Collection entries
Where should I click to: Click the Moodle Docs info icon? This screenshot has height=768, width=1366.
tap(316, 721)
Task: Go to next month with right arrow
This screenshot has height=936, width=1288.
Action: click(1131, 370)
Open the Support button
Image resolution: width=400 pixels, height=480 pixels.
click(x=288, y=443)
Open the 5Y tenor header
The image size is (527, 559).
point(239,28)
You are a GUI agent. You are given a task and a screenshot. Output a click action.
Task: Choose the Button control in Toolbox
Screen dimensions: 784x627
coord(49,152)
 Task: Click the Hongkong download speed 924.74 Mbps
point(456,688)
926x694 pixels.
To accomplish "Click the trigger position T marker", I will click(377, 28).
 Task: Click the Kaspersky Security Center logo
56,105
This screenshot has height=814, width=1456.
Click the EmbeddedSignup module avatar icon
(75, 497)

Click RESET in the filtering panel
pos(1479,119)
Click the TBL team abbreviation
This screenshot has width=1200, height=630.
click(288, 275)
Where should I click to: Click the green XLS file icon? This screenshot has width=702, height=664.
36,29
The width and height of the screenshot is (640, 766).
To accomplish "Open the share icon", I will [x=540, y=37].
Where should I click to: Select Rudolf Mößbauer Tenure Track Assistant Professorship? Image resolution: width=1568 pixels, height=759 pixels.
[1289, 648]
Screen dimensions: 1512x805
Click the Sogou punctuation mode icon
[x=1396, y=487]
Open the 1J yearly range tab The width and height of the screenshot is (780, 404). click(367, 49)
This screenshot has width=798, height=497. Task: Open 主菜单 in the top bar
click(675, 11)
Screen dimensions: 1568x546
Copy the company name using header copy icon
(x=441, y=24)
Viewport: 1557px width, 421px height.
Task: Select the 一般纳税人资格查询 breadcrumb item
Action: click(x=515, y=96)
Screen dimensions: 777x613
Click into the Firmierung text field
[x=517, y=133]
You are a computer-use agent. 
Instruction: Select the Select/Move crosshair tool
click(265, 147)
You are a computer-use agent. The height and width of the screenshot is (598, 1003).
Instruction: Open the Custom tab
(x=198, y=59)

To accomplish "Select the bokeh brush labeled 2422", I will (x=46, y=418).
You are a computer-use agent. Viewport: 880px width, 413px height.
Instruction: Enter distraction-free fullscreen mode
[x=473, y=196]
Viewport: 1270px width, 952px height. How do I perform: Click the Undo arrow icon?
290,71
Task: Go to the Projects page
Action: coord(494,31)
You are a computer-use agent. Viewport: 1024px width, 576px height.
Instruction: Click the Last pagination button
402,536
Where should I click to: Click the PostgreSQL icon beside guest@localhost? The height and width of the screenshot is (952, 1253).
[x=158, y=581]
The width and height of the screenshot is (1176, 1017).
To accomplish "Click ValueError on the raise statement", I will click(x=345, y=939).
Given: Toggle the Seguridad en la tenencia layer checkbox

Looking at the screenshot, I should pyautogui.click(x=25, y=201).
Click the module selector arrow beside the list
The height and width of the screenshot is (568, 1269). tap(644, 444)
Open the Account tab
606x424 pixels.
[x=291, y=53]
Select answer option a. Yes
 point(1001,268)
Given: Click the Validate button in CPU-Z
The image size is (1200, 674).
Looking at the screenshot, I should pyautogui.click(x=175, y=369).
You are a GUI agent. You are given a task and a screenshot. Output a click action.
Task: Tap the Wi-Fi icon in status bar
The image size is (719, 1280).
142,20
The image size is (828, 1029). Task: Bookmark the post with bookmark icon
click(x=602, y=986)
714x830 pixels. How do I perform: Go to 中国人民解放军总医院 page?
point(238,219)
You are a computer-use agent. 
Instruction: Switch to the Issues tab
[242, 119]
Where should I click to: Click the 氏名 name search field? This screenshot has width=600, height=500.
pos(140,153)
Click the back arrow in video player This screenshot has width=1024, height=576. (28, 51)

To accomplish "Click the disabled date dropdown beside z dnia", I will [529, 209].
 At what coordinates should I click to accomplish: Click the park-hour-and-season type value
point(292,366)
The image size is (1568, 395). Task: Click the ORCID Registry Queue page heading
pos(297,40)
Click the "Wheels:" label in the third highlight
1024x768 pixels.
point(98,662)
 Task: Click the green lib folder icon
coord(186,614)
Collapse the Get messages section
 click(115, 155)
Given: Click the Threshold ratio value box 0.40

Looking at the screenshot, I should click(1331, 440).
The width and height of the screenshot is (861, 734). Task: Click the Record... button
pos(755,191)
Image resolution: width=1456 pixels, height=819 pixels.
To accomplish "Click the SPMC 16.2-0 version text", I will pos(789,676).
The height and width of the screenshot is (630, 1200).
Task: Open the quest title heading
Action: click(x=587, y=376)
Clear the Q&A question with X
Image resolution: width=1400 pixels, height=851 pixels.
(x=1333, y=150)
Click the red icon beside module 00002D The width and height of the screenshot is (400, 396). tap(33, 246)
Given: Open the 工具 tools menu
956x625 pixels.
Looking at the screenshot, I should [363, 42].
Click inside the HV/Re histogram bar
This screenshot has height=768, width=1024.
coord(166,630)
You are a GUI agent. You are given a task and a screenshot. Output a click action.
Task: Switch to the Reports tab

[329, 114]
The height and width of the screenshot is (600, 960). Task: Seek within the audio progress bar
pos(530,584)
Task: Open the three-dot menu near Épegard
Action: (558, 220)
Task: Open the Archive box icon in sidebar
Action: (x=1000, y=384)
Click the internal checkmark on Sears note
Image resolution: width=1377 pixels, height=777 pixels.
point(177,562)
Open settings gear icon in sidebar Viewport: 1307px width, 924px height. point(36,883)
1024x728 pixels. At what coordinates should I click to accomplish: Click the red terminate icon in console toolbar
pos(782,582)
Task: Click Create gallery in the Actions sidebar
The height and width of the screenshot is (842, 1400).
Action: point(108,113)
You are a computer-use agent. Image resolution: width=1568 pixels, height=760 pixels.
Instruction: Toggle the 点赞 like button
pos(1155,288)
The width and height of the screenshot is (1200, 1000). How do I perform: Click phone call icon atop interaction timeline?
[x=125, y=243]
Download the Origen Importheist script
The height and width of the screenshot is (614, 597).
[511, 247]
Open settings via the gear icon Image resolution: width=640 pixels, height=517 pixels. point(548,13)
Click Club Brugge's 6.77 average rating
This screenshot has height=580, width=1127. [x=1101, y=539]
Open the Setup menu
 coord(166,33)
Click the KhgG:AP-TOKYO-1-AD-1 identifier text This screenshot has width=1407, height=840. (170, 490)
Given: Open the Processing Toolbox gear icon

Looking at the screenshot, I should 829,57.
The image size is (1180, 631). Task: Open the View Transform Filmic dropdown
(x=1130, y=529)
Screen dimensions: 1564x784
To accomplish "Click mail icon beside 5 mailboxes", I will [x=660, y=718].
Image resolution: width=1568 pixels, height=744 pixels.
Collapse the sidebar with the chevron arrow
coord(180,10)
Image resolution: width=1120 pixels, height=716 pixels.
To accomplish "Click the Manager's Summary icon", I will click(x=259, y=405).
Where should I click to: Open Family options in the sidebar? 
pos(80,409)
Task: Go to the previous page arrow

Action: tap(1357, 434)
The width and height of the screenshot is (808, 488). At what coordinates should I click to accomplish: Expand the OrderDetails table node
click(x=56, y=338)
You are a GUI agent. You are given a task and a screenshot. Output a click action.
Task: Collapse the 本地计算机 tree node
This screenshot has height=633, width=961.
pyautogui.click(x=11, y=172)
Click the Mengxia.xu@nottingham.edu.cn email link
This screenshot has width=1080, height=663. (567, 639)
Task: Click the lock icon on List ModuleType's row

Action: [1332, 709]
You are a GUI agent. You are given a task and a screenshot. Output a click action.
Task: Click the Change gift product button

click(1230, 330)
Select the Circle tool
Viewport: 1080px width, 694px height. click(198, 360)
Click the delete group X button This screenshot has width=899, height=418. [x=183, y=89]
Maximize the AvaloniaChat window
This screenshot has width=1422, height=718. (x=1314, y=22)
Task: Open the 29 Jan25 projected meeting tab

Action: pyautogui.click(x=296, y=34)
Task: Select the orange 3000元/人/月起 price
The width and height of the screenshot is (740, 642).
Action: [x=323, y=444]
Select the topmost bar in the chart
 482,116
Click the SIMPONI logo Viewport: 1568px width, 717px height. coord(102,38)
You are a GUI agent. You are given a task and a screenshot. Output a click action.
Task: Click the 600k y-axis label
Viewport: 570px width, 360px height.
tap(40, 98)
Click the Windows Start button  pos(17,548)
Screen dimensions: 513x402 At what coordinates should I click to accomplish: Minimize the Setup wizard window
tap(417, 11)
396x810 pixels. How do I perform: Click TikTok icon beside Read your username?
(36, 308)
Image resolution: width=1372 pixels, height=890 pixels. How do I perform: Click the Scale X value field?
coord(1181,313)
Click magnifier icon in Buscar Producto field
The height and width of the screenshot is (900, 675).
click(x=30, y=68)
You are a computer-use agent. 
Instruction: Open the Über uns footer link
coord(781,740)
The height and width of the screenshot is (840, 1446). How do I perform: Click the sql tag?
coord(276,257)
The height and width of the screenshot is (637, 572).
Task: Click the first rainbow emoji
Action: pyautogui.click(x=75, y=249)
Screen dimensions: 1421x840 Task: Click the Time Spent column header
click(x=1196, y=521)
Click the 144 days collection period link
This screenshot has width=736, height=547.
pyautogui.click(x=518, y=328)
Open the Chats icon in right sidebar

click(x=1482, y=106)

**SHORT TASK**:
Write out the rows again, requests included, from the start of the rows through the line that contains "will [x=540, y=37].", shifting each coordinate in the answers up by 65.

**RIGHT ANSWER**:
Where should I click to: Click the Moodle Docs info icon? This screenshot has height=768, width=1366.
tap(381, 786)
Task: Go to next month with right arrow
This screenshot has height=936, width=1288.
Action: click(1196, 435)
Open the Support button
Image resolution: width=400 pixels, height=480 pixels.
click(x=353, y=508)
Open the 5Y tenor header
The image size is (527, 559).
point(304,93)
You are a GUI agent. You are given a task and a screenshot. Output a click action.
Task: Choose the Button control in Toolbox
Screen dimensions: 784x627
coord(114,217)
 Task: Click the Hongkong download speed 924.74 Mbps
point(521,753)
926x694 pixels.
To accomplish "Click the trigger position T marker", I will click(442, 93).
 Task: Click the Kaspersky Security Center logo
121,170
This screenshot has height=814, width=1456.
Click the EmbeddedSignup module avatar icon
(140, 562)

Click RESET in the filtering panel
pos(1544,184)
Click the TBL team abbreviation
This screenshot has width=1200, height=630.
click(353, 340)
Where should I click to: Click the green XLS file icon? This screenshot has width=702, height=664.
101,94
The width and height of the screenshot is (640, 766).
To accomplish "Open the share icon", I will [x=605, y=102].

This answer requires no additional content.